[Written problem] Please edit the items from the line that has "Task: View the 1 Like count" through the line that has "(x=93, y=378)", replacing "pencil icon" with "edit icon" and leaving everything else as it stands. Return only those lines.

[Information given]
● ● ● ●

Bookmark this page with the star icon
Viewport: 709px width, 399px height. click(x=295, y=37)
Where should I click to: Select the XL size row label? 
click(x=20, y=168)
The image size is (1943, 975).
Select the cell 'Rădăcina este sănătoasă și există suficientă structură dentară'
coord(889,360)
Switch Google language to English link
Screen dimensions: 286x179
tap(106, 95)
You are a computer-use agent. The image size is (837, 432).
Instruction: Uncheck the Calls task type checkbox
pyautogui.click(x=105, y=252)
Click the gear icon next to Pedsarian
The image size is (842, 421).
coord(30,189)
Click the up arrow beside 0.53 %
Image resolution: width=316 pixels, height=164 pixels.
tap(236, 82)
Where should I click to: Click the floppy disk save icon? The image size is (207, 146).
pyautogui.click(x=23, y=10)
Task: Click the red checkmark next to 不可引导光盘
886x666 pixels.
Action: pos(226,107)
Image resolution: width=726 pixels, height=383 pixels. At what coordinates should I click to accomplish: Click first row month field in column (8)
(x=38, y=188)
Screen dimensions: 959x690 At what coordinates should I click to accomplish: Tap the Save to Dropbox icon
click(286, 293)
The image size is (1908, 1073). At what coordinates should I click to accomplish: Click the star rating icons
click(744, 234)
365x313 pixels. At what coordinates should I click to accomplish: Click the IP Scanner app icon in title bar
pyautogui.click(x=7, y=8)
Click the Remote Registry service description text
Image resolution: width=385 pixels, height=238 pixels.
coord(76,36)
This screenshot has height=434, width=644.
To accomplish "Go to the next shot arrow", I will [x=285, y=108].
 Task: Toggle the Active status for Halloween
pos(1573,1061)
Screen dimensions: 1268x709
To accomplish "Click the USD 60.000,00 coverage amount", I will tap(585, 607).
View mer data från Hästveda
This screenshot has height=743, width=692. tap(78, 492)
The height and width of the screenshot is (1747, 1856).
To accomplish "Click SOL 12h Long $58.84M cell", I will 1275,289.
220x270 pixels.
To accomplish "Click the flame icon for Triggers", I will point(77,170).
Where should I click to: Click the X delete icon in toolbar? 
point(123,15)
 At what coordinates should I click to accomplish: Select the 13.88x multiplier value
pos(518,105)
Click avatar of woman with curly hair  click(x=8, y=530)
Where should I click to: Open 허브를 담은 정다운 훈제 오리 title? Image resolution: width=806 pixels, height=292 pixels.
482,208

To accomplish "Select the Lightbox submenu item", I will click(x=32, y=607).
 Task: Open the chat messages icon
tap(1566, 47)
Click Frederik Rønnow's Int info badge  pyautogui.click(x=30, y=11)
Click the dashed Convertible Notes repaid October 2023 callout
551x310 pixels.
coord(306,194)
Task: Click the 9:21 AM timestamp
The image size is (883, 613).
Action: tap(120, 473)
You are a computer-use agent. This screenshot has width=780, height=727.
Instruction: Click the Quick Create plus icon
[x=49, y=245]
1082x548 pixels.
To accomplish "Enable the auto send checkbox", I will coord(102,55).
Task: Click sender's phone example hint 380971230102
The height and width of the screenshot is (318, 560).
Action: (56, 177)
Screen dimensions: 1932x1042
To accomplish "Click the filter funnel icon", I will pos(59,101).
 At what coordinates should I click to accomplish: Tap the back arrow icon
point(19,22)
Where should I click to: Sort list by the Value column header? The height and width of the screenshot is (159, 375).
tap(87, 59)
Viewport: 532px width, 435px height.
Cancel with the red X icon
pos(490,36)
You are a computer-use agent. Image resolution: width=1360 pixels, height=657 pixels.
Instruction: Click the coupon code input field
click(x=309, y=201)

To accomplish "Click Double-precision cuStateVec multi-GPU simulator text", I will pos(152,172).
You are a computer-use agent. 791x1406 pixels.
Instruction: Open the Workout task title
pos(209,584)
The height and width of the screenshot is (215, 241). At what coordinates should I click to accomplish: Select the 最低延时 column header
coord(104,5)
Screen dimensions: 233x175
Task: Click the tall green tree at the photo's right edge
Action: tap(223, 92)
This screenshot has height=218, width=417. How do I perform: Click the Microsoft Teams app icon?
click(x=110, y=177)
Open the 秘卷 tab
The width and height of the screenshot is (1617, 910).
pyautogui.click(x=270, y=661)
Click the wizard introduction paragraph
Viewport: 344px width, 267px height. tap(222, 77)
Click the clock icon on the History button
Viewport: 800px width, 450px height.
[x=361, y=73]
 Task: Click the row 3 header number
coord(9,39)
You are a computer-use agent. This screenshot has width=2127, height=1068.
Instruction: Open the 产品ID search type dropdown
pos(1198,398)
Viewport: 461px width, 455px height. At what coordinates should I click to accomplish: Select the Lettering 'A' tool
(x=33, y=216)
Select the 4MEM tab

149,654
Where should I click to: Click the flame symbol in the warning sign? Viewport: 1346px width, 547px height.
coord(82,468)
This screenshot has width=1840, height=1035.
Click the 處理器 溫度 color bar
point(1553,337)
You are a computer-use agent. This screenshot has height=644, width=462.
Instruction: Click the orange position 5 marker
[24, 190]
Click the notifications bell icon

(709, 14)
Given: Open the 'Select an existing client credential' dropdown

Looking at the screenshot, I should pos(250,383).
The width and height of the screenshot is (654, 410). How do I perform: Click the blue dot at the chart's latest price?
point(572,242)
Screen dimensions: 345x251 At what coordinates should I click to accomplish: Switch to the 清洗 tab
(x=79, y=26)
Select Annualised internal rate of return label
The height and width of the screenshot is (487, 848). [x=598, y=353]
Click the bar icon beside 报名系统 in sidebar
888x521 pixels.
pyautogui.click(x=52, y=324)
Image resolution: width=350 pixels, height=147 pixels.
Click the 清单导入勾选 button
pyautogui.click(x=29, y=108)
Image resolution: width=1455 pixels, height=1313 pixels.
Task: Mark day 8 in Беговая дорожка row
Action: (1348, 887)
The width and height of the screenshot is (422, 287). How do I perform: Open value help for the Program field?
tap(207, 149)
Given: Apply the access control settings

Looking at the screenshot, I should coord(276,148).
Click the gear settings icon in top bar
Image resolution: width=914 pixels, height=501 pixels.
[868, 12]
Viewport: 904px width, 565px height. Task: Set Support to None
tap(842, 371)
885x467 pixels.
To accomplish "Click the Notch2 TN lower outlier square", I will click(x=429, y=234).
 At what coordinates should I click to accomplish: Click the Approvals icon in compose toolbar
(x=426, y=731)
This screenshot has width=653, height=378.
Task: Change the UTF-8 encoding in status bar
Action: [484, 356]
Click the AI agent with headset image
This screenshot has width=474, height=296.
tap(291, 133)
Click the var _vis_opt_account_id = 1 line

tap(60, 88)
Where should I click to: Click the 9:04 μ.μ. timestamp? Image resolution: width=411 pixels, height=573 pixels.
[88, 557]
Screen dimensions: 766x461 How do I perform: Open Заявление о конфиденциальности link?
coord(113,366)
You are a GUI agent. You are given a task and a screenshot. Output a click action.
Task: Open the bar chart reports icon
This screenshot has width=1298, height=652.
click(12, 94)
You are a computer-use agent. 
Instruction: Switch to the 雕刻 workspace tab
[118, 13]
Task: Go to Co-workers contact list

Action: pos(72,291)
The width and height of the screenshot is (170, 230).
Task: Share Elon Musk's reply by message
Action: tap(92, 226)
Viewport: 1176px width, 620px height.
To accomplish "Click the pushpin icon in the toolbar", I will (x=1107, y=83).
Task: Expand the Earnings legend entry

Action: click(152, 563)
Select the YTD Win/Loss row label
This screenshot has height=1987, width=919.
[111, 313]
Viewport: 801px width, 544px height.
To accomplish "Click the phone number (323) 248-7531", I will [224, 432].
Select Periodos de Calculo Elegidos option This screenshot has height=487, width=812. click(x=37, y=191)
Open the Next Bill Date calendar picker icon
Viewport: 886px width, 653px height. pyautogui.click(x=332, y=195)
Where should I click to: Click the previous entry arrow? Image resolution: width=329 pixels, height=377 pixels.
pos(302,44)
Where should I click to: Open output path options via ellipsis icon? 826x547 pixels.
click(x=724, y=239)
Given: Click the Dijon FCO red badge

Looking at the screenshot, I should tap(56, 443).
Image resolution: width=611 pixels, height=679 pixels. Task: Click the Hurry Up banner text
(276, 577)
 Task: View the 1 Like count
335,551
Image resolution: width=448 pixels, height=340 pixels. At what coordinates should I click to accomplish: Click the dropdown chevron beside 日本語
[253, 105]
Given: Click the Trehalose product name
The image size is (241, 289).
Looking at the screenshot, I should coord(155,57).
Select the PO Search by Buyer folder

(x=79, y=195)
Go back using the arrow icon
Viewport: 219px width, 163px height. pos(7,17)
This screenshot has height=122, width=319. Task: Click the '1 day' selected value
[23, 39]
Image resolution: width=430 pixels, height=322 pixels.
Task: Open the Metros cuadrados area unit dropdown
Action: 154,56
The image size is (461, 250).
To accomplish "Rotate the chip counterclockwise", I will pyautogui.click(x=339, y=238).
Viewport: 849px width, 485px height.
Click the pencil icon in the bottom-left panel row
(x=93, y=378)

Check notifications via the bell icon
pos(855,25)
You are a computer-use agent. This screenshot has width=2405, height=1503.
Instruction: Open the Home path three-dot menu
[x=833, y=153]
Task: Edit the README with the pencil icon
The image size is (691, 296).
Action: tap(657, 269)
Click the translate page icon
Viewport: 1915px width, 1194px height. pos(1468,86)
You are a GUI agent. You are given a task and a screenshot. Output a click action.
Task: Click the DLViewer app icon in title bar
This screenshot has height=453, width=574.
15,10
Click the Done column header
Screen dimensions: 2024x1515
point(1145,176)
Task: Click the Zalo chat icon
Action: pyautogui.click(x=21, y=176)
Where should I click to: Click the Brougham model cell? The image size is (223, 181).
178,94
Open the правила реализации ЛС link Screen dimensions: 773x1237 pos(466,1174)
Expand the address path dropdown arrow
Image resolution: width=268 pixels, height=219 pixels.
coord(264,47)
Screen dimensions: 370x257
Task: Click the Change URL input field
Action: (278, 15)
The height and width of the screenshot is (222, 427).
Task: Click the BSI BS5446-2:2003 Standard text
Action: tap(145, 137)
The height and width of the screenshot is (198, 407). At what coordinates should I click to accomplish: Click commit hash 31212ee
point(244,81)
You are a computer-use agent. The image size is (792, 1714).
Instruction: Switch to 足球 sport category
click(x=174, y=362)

● ● ● ●

[Result below]
 Task: View the 1 Like count
335,551
Image resolution: width=448 pixels, height=340 pixels. At what coordinates should I click to accomplish: Click the dropdown chevron beside 日本語
[253, 105]
Given: Click the Trehalose product name
The image size is (241, 289).
Looking at the screenshot, I should coord(155,57).
Select the PO Search by Buyer folder

(x=79, y=195)
Go back using the arrow icon
Viewport: 219px width, 163px height. pos(7,17)
This screenshot has height=122, width=319. Task: Click the '1 day' selected value
[23, 39]
Image resolution: width=430 pixels, height=322 pixels.
Task: Open the Metros cuadrados area unit dropdown
Action: 154,56
The image size is (461, 250).
To accomplish "Rotate the chip counterclockwise", I will pyautogui.click(x=339, y=238).
Viewport: 849px width, 485px height.
Click the edit icon in the bottom-left panel row
(x=93, y=378)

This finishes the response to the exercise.